**Stored records:**
--------------------------------

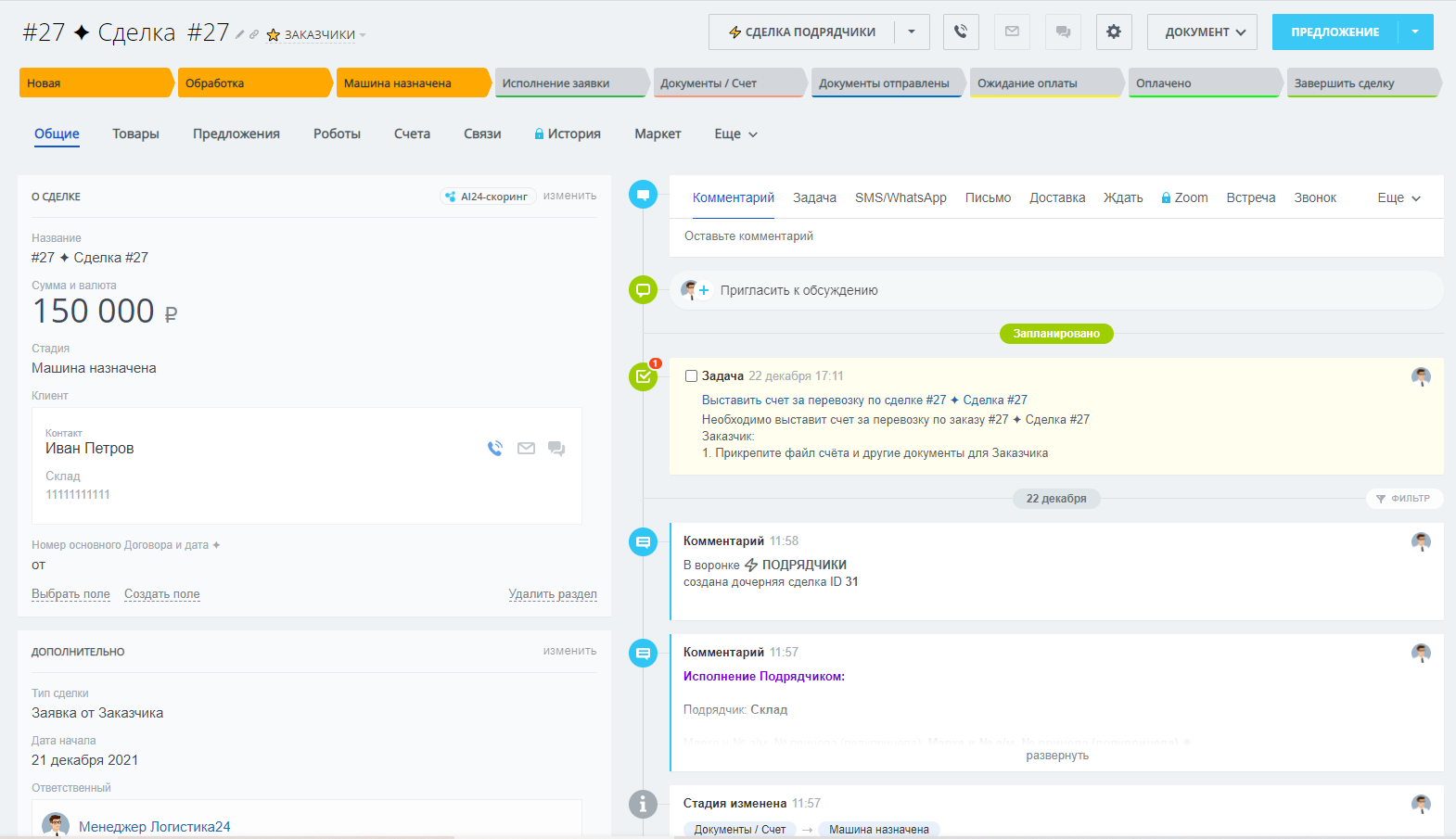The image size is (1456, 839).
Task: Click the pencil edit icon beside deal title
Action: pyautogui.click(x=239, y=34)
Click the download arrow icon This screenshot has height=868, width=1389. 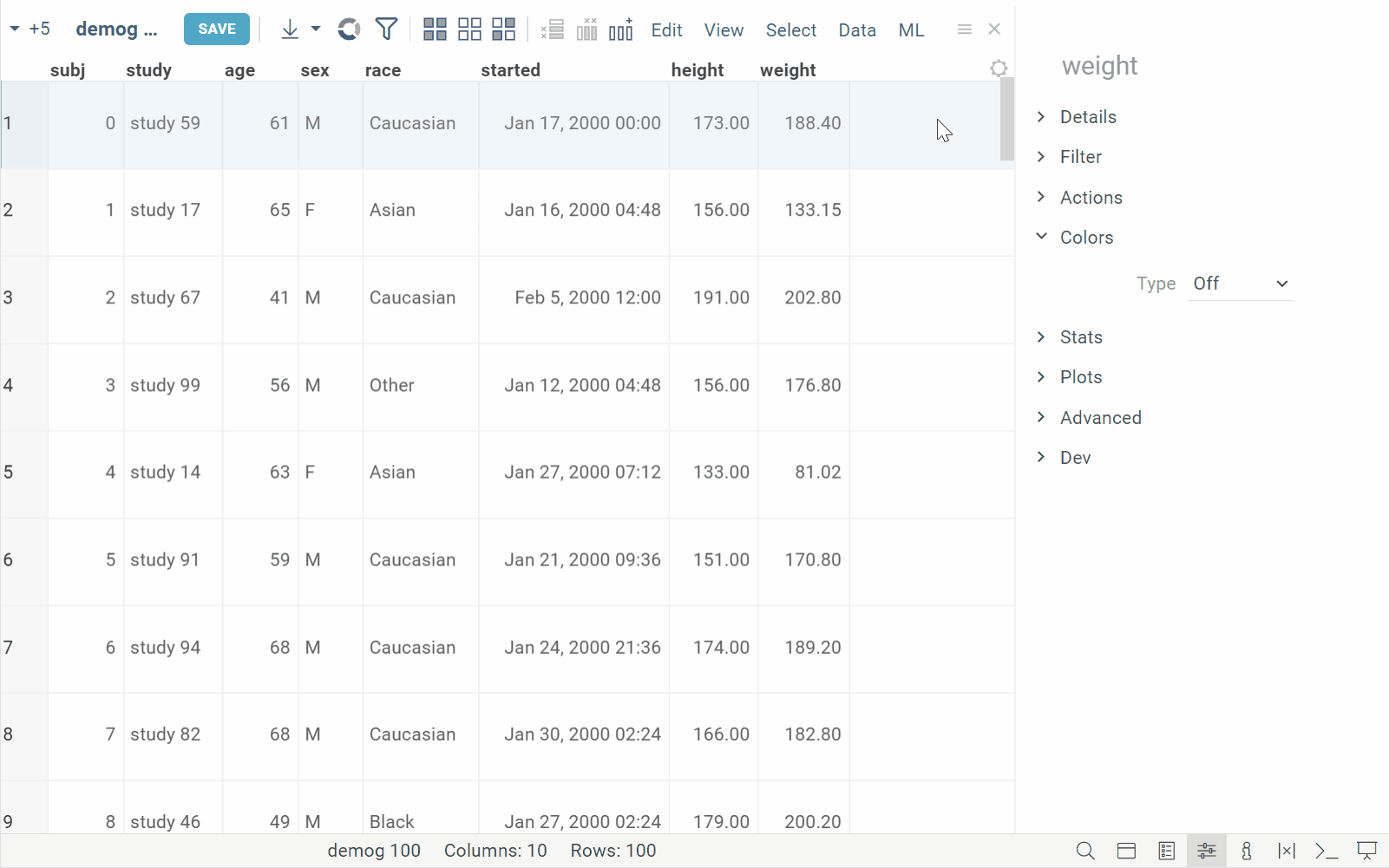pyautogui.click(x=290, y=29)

--------------------------------

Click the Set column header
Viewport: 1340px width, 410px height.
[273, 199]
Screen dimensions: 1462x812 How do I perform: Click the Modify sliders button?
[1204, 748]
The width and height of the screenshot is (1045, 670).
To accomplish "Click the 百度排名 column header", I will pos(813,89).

--------------------------------

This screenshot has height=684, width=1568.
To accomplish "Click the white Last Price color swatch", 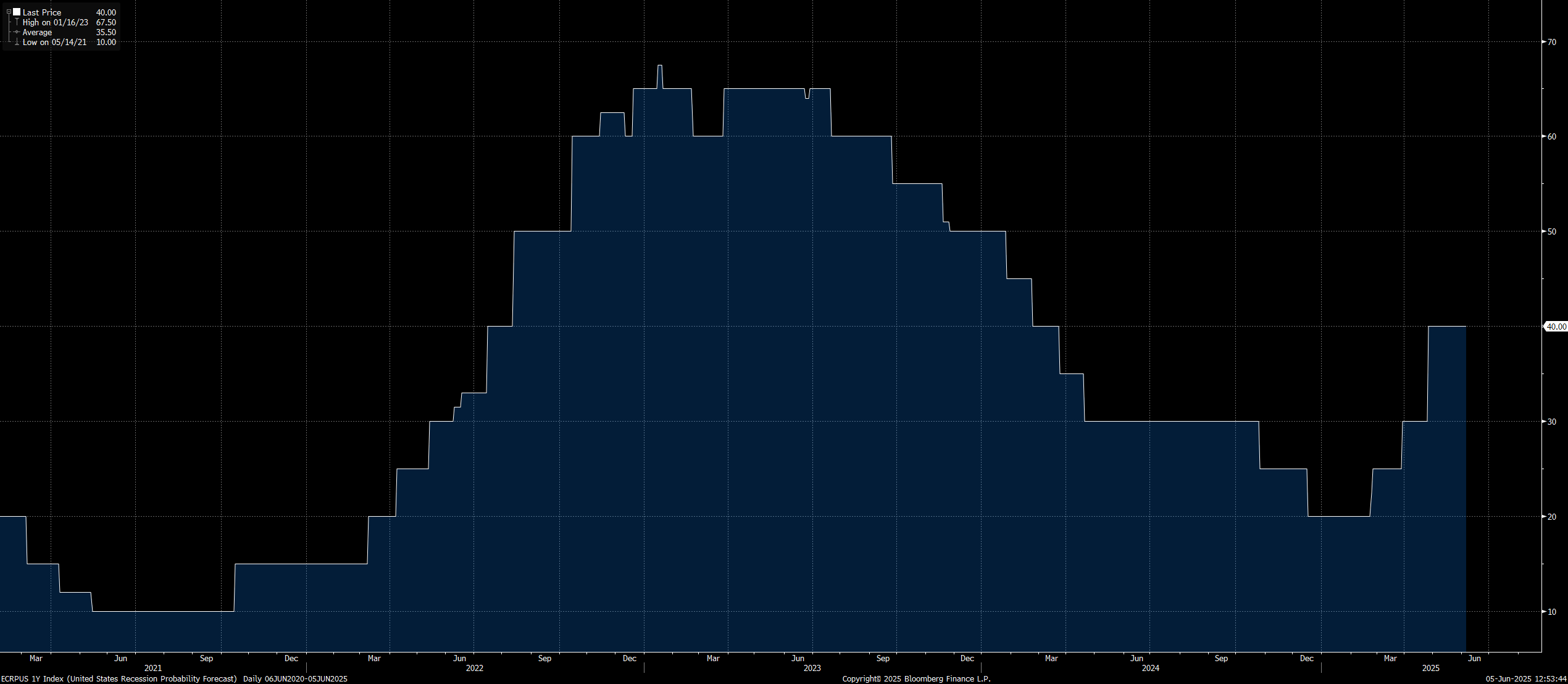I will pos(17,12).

--------------------------------

**Given task:** Please write out the data again, beginning at the line that has "The width and" and stopping after the line that has "I will pos(813,89).", swapping "screenshot" for "image" and keeping everything else the same.

**Answer to the problem:**
The width and height of the image is (1045, 670).
To accomplish "Click the 百度排名 column header", I will pos(813,89).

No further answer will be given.